Under legislation proposed by Sen. Ann Millner of Ogden, a single Utah Board of Education will govern all technical and degree-granting institutions. That panel will replace the Utah State Board of Regents and the Board of Trustees of the Utah Technical Colleges.
The primary beneficiaries of the merger of those previously sometimes competitive systems of post-secondary education will be Utah students and employers, according to Millner, the former president of Weber State University.
“It’s groundbreaking for the students of Utah,” agrees Steve Moore, the chairman of the soon-to-be-dissolved trustee board for the Utah Technical Colleges. “That’s what it’s really all about – the students of the state of Utah and the employers who hire the students that we serve.”

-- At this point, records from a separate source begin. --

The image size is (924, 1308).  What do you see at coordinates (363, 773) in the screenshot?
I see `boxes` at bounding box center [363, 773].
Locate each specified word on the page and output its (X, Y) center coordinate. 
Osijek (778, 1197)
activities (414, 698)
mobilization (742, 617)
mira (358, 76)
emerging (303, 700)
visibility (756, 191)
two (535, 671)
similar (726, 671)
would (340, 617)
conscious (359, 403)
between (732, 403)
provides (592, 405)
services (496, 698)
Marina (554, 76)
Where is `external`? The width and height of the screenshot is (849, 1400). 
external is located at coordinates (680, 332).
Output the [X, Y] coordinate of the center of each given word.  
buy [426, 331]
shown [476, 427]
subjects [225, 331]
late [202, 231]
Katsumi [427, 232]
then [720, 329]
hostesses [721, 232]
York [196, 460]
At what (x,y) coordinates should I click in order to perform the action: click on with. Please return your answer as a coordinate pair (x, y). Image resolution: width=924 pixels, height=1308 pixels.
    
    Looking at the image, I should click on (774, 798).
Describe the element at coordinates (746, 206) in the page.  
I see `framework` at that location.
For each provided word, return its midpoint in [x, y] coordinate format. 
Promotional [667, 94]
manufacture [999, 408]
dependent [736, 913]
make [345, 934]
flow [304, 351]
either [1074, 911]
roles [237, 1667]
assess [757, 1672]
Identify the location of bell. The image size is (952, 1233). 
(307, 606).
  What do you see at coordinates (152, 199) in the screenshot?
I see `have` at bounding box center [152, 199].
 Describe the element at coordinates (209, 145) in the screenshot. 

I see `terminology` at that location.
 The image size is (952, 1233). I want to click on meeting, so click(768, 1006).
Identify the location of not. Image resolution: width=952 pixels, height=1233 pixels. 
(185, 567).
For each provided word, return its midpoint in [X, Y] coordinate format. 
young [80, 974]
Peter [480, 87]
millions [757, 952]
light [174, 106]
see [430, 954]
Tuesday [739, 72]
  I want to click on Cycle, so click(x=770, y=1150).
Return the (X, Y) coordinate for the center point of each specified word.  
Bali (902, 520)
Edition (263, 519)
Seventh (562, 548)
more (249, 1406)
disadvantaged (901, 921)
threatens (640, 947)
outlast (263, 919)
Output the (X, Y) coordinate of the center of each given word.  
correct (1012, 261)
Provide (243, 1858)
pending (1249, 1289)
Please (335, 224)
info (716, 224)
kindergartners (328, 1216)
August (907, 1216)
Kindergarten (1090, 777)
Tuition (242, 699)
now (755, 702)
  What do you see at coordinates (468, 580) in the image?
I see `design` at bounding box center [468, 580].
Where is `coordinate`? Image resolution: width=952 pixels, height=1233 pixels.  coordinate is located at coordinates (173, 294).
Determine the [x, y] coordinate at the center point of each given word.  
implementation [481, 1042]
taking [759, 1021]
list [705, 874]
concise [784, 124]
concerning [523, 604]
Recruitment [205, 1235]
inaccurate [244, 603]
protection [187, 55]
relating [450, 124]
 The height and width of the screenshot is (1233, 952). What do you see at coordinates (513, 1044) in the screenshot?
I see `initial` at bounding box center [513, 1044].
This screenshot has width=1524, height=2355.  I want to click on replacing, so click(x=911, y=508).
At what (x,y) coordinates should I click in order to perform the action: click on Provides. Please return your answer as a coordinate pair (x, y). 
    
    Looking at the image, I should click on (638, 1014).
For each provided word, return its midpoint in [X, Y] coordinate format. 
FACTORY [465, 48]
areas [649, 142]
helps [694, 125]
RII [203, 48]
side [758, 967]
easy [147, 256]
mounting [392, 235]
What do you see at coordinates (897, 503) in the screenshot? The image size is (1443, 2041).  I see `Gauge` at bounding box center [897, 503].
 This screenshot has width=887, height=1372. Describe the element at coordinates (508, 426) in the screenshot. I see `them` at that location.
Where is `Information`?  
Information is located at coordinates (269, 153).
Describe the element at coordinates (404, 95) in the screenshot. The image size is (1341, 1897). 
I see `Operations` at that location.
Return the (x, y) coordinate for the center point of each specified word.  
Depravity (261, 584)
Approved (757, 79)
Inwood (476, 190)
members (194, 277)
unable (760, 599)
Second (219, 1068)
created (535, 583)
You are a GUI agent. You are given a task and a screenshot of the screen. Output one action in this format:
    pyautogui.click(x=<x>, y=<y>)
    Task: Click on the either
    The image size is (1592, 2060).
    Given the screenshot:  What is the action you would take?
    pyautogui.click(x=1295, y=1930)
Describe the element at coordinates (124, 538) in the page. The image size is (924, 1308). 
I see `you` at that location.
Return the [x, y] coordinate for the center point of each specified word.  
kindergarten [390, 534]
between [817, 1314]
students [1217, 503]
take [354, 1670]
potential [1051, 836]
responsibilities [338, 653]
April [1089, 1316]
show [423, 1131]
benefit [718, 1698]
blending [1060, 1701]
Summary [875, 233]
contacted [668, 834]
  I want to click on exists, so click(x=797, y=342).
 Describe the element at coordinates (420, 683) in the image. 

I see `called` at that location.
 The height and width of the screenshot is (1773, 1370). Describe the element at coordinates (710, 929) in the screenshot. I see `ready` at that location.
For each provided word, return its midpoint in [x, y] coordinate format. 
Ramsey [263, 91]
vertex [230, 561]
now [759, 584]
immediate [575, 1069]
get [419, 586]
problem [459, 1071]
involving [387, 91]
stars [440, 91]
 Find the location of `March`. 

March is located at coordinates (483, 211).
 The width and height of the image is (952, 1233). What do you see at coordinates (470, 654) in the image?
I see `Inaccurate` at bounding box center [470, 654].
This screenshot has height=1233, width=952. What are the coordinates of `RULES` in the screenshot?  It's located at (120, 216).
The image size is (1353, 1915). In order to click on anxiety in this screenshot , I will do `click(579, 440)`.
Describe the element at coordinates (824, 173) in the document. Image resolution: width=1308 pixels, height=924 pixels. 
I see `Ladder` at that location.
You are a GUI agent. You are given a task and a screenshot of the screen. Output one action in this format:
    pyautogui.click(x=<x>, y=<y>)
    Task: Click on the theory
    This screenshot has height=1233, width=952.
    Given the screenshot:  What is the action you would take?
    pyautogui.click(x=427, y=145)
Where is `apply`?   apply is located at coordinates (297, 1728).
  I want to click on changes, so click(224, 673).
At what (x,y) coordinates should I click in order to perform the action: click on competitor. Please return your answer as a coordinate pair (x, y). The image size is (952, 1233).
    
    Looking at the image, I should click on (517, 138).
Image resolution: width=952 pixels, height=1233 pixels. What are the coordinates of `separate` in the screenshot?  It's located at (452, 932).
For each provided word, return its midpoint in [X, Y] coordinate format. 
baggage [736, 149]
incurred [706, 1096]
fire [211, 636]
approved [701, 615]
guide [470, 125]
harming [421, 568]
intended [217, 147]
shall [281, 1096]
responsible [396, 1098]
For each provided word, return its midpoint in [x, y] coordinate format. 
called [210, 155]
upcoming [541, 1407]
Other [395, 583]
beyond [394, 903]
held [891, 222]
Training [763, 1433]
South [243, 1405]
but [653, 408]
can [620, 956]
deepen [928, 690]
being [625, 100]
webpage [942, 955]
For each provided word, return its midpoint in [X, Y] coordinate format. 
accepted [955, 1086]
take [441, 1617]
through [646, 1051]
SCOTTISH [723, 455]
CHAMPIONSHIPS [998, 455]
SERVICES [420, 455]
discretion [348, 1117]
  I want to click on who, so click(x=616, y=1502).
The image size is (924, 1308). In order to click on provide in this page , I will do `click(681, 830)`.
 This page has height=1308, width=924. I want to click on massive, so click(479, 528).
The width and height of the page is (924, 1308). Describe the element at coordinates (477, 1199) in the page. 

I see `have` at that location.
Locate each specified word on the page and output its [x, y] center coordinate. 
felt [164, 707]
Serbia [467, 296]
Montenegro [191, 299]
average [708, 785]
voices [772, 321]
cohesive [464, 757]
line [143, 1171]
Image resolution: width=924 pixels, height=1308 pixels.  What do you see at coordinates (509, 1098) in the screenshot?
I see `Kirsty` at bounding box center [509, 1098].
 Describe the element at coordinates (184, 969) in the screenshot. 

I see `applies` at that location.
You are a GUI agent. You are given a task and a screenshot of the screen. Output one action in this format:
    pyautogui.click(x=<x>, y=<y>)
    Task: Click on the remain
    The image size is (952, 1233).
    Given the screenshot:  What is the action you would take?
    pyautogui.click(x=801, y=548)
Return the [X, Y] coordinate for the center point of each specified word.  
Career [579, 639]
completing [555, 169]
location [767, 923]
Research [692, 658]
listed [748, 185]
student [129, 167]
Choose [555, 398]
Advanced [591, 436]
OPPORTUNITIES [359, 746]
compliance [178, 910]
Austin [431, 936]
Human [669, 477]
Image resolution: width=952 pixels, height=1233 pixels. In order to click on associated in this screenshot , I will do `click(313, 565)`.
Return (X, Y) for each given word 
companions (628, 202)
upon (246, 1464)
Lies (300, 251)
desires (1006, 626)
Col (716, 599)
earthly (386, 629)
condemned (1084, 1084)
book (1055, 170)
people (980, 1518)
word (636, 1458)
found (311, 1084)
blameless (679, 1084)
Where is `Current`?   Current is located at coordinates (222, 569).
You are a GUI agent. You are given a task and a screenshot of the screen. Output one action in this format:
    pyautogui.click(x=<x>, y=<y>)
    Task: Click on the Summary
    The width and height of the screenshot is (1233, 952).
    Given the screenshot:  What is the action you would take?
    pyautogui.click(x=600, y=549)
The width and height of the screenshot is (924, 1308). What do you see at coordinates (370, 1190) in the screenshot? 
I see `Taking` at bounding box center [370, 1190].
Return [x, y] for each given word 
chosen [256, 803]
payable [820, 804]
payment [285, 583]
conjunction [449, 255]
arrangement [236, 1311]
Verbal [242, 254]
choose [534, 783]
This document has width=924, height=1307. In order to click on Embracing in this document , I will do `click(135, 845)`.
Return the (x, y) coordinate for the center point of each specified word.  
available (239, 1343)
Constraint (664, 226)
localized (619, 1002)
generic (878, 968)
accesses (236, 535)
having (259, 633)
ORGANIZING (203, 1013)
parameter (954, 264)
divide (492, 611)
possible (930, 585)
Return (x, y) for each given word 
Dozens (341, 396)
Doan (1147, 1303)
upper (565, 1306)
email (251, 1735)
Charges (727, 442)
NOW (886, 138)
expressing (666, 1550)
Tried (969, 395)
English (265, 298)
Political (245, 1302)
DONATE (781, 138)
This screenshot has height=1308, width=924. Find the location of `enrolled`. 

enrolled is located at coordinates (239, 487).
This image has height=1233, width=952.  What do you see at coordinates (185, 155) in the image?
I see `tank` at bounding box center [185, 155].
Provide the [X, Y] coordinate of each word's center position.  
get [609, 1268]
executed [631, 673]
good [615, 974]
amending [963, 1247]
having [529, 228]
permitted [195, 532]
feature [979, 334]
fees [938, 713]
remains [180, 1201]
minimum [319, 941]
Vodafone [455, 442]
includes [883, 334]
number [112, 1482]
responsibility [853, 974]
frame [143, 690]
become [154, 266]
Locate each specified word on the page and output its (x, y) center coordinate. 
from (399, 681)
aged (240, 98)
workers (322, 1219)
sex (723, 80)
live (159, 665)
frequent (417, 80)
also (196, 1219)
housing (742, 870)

Millner explains that the long-term goals of the new comprehensive educational system will include greater access to post-secondary education for students, especially those in rural areas; increased cooperation between Utah institutions; improved affordability of post-secondary education; increased responsiveness to the needs of Utah employers; improved educational mobility from certificate programs at technical colleges to degree programs at universities; and, accelerated graduation rates.
The format of the new higher education system was a consensus developed through painstaking negotiations between regents, trustees, educators and business leaders, Millner adds.
The new Utah Board of Higher Education will include six members each from the former Board of Regents and the former Board of Trustees of the technical colleges; two student members (one from a tech college and one from a university); and four at-large members selected by the Utah governor to represent specific areas of expertise. The board will then select a commissioner to be approved by the governor and confirmed by the Utah Senate. Associate commissioners for academic and technical education will then be appointed, along with separate boards of trustees for each of the universities and colleges. Finally, an Industry Advisory Council including representatives of Utah employers and K-12 public education will consult with the new board about their respective areas of interest.
“The primary objective (of the new organizational system),” Speaker of the Utah House Brad Wilson emphasizes, “is increasing access to and the affordability of post-secondary education for our students across the state.”
Millner added that the new Board of Higher Education will seek to achieve that goal by improving articulation of programs and reduction of duplicative offerings across the entire post-secondary system.
“Ideally, we want there to be seamless pathways from a certificate program at a technical college, through a related associate program and eventually to a degree at university level,” Miller adds, “so that a student doesn’t have to waste time and money by starting over at any point along that way.”
That facilitation of credit transfers between post-secondary institutions is also expected to improve graduation rates and reduce student loan debt levels.